Superata indenne l’avventura quotidiana di attraversare via Chlodna si parava davanti lo spettacolo del ghetto grande. Strade affollate, colme di mendicanti che chiedevano soldi o cibo, pazzi, donne e bambini che avvicinavano i passanti per vendere loro qualche dolcetto, moribondi che regolarmente costellavano, con i loro corpi deperiti dalla fame, i marciapiedi e che lentamente si spegnevano, i tram a cavallo dei due ricchi proprietari ebrei, al servizio della Gestapo, Kon e Heller (da cui il nome dato ai loro tram Konhellerki) che fendevano senza pietà la massa umana del ghetto. “Il semplice tragitto dalla fermata del tram al negozio più vicino era tutt’altro che facile. Dozzine di mendicanti aspettavano solo un fugace incontro con un concittadino prosperoso per circondarlo, tirandolo per i vestiti, sbarrandogli la strada, supplicando, piangendo, urlando e minacciando.”
Al centro del ghetto era posto il carcere della Gestapo, in vicolo Szuch. Qui si tenevano gli interrogatori. Spesso avvenivano retate nel ghetto e i furgoni cellulari trasportavano i prigionieri al carcere per gli interrogatori. Questi furgoni percorrevano le vie del centro numerose volte al giorno per portare i prigionieri ancora sai e per riportare nelle loro abitazioni i poveri brandelli sanguinolenti e quasi privi di vita che ne rimanevano. Era pericoloso passare per il centro dal momento che questi furgoni percorrevano le vie senza pietà, facendosi largo tra la folla impaurita alla sola visione. Spesso per divertimento gli uomini della Gestapo si sporgevano dai furgoni per assestare qualche manganellata alla folla. “Il che non sarebbe stato particolarmente pericoloso se si fosse trattato di normali manganelli di gomma, ma quelli usati dagli uomini della Gestapo erano rinforzati da chiodi e da lamette da barba”.

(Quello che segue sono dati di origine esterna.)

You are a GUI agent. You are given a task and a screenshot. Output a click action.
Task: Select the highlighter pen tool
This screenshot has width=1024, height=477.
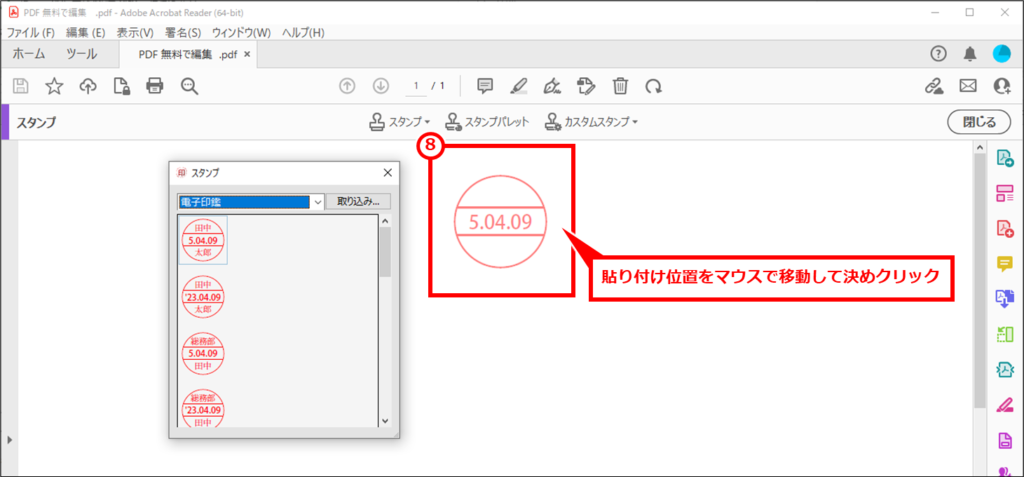pos(518,86)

Il ghetto era come una sorta di grande girone infernale dove le persone scontavano la loro pena per una colpa assurda: essere ebrei e dove i demoni, i nazisti, li punivano per questo.

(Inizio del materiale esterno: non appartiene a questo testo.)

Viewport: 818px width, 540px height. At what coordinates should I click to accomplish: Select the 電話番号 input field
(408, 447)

La famiglia di Wladislaw come ogni famiglia del ghetto si trovava alle prese con la miseria e con la necessità di trovare sempre più soldi per riuscire a pagare il cibo che per la sua scarsezza diveniva sempre più caro. Henryk era il fratello di Wladislaw. “La vita di Henryk era dura. Era lui che l’aveva scelta e non aveva alcuna intenzione di cambiarla, convinto che sarebbe stato spregevole vivere in qualsiasi altro modo. Gli amici che apprezzavano le sue risorse culturali gli avevano consigliato di entrare nella polizia ebraica come faceva la maggior parte dei giovani appartenenti all’intellighenzia. Lì era al sicuro e se ci sapevi fare potevi guadagnare dei bei soldi. Ma Henryk non ne volle assolutamente sapere. Si arrabbiò anzi moltissimo e lo prese come un insulto. Ancora una volta diede mostra del suo rigore morale dichiarando che non intendeva lavorare con dei banditi! La sensibilità dei nstri amici ne fu urtata, ma Henryk cominciò ad andare in via Nowolipki tutte le mattine con una cesta piena di libri. Ne faceva commercio, standosene là, madido di sudore d’estate e scosso dai brividi durante le gelate invernali […]”.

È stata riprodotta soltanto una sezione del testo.